━━━ DOCUMENT SECTION

FG Moves to Launch Military Medical College as Nigeria Battles 340,000 Doctor Gap

By: Oluwaseun Lawal

Nigeria has over 240 million people. That’s the backdrop.

Yet inside the Armed Forces, only 189 medical professionals are currently serving. The contrast is sharp. Almost uncomfortable.

Now, the Federal Government says it wants to act.

Following a high-level meeting involving the Minister of Education, Maruf Alausa; the Minister of State for Education, Suiwaba Ahmed; and the Minister of Defence, Christopher Musa, plans have been unveiled to establish the Armed Forces College of Medicine and Health Sciences (AFCOM&HS).

The goal? Tackle Nigeria’s estimated shortfall of about 340,000 doctors. A number that keeps surfacing in policy conversations.

According to a statement from the Federal Ministry of Education, the proposed college is being positioned as more than just another campus. It is described as a strategic intervention — one aimed at strengthening military healthcare capacity while also expanding national medical training output.

Officials argue that the Armed Forces cannot continue operating with such limited in-house medical manpower, especially in a country of this size. And they are not wrong to see the strain.

The new college is expected to operate within the existing university framework of the Nigerian Defence Academy. That structure, the government says, ensures compliance with the current seven-year moratorium on new tertiary institutions. Clinical training will be conducted in accredited federal and military hospitals.

Admissions will go through the Joint Admissions and Matriculation Board (JAMB), and graduates will be commissioned as Captains in the Armed Forces. So, it’s not just medical training. It’s military formation too.

━━━━━━
━━━ PROVIDED INFORMATION

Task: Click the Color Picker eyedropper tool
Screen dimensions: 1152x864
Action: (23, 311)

━━━━━━
━━━ PROVIDED INFORMATION

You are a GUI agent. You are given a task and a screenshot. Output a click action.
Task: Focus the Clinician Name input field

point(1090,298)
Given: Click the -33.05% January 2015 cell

━━━━━━
━━━ PROVIDED INFORMATION

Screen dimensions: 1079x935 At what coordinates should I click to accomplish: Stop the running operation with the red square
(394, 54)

━━━━━━

=== ASSIGNMENT 1 ===
Based on the article about the planned military medical college, decide whether each statement agrees with it: (a) Only 189 medical professionals currently serve in the Armed Forces. (b) The college will be set up as a new university separate from the Nigerian Defence Academy. (c) Graduates will be commissioned as Majors. For each, answer yes or no and quote the deciding words from the article.
=== ASSIGNMENT 2 ===
According to the article about the planned military medical college, which body will handle admissions?
=== ASSIGNMENT 3 ===
Pick up the article about the planned military medical college right after its final sentence and continue writing it.

=== EXPECTED ANSWER 1 ===
(a) Yes: "only 189 medical professionals are currently serving."
(b) No: "operate within the existing university framework of the Nigerian Defence Academy."
(c) No: "graduates will be commissioned as Captains in the Armed Forces."

=== EXPECTED ANSWER 2 ===
The Joint Admissions and Matriculation Board (JAMB).

=== EXPECTED ANSWER 3 ===
Interestingly, the government says medical school admissions nationwide have already increased — from roughly 5,000 annually to nearly 10,000. There are projections to scale up to around 19,000 in the coming years. Ambitious numbers. Whether the infrastructure can keep up is another discussion entirely.

The new college is expected to produce combat casualty doctors, trauma surgeons, emergency response medics, military public health experts and disaster response professionals. In short, specialists trained for both hospital wards and conflict zones.

A Technical Working Group — involving the ministries of education and defence, the Medical and Dental Council of Nigeria, the National Universities Commission, JAMB and others — has been set up to oversee standards and compliance.

If timelines hold, admissions could begin by October or November 2026.

It’s a bold move. Some would say overdue.

But bridging a 340,000 doctor gap? That will take more than one college. It will take time. And consistency.